Benchmark Plans and Essential Health Benefits

Beginning in 2014, the Affordable Care Act (ACA) will require health insurance plans for individuals and small groups to cover essential health benefits (EHB). The only plans not required to offer EHB’s are self-funded plans, large group market plans, and grandfathered health plans. However, if they choose to offer EHB’s, there must not be any annual or lifetime dollar limits attached to the service.

The definition of EHB’s does vary depending on the state. Because they differ, each state has put together a specific “benchmark plan” that clearly lays out what they consider to be EHBs. Each self-funded plan will be required to identify a “benchmark plan” that will be used as a reference point for determining which benefits within the plan are EHBs.
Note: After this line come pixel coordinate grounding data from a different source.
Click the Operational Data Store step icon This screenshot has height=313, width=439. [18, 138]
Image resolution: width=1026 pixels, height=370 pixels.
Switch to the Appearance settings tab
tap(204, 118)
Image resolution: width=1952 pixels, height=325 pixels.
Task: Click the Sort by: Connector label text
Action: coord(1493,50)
As far as your groups are concerned, they may choose any state’s “benchmark plan” regardless of whether they are located in that state or have employees located there. In any case, every EHB plan is prohibited from having any annual or lifetime monetary limits regardless of what state’s “benchmark plan” they choose.

After strong consideration and vigorous research, BPA has chosen to use Utah’s benchmark plan. It allows the greatest flexibility, which will enable you to continue providing your clients with plans that are the right fit for them.  BPA will be using this plan for all of your groups unless you would prefer to us to do otherwise.

BPA encourages you to share this information with your groups in order to provide them with the appropriate education needed in an ever-changing industry. For further information about “benchmark plans” and Essential Health Benefits, go to (Center for Medicare and Medicaid Services) and search for “benchmark plans”. As always, BPA wants to provide you with adequate information so that you can provide the best service to your clients.